After basic training and selection for the Rangers, Bishop went through the Special Operations Combat Medic course; of his original class of around 75 people, 20 or so graduated. “It was in a way not unlike the post-bac program here in that what you’re learning is a mix of didactic and practical skills,” he says. He then served in Afghanistan and Iraq, taking care of critically injured people in combat. His other role was as the primary care provider for his platoon and to help give primary care for the whole battalion. It was a mix of acute trauma care and outpatient clinical work, two very different types of medicine. He had never considered medicine as a career path before, but now he was sure it was for him.
Bishop planned to go to medical school after the military. In 2019, however, he learned about Global Response Medicine (GRM), a nonprofit organization that provides emergency care in humanitarian crises, whether from war or natural disasters. He figured it would be a good experience for his future studies. In 2020, Bishop was hired as project manager for the refugee camp in Matamoros, Mexico, where he ran the medical clinic. Many of the volunteer doctors were Cuban refugees from the camps.
The people in the camp were primarily Central and South Americans who were applying for asylum in the U.S. and forced to wait in Mexico for their cases to be decided, thanks to a rule created by the Trump administration. “Prior to that, the way it worked, in accordance with international law, is that you apply for asylum as you enter the U.S. and then you wait with a provisional status,” says Bishop.
As people waited for their cases to be processed, the result was a bottleneck at the border and the creation of informal camps. Because the people applying for asylum were not recognized as refugees by the countries involved, neither the U.S. nor Mexico provided them resources. “When we showed up,” says Bishop, “most people had not seen a doctor since leaving their home countries.”
The camp closed a year later, shortly after Biden was inaugurated, and Bishop was promoted to the Mexico country director for GRM. The nonprofit’s efforts were focused in Matamoros, in another city called Reynosa, and in Tapachula in southern Mexico at another waiting point where migrants gathered.

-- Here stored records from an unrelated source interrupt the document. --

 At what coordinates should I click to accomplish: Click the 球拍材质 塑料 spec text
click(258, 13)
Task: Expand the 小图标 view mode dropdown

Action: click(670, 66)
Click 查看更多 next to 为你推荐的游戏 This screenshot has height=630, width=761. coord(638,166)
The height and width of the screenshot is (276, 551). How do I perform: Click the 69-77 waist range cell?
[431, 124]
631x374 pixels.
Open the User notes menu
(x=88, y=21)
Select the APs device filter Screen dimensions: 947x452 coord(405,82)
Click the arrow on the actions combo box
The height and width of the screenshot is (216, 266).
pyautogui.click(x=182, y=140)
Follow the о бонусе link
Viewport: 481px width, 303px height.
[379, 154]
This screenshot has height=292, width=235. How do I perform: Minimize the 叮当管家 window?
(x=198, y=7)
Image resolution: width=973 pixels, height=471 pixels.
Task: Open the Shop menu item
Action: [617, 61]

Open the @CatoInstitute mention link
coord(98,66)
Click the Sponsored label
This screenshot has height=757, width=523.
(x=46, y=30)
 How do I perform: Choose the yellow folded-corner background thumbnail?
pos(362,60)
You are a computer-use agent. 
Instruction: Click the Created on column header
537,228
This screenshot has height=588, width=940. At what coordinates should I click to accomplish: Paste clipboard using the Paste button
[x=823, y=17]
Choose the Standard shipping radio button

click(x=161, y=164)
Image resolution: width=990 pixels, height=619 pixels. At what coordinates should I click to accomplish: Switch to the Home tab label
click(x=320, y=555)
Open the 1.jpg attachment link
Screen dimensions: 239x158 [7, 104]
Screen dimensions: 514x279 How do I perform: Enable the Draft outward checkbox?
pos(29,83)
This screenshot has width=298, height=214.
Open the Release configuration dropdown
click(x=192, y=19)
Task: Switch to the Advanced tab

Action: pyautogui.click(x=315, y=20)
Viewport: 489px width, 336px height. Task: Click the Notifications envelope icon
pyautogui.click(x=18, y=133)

After a few years, Bishop felt he had done what he could and was ready to go back to school. He researched post-baccalaureate premedical programs, in order to take the science courses he needed, and Goucher stood out to him as the best. By lucky chance, he had already moved to Baltimore, where his fiancé lived.
“One big part of being a military medic is teaching other people, be they junior medics or non-medical people, about medicine,” Bishop says. It occurred to him that his classmates at Goucher might be interested in a STOP THE BLEED course. A program of the American College of Surgeons and the Department of Defense, STOP THE BLEED is a training course to stop life-threatening bleeding based largely on the military’s approach. In late January, Bishop taught two sessions of the course to other post-bac students. It went well, so another two classes were offered to undergraduate pre-health students in February and March.
Bishop will begin applying to medical schools after he graduates this spring. Besides teaching other Goucher students, he also volunteers as a scribe at a treatment clinic for substance use disorder, and he is still working with GRM, conducting studies with data collected from the nonprofit’s work over the last few years in Mexico.
Bishop imagines he will keep passing on what he knows to others in the future. “I like teaching; it’s always interesting and engaging,” he says. “I think that will continue to be part of what I want to do in medicine. It’s a way to have an impact with the knowledge you have, beyond just what you can do yourself.”
(Photo at top): Sam Bishop teaches a STOP THE BLEED course for Goucher students.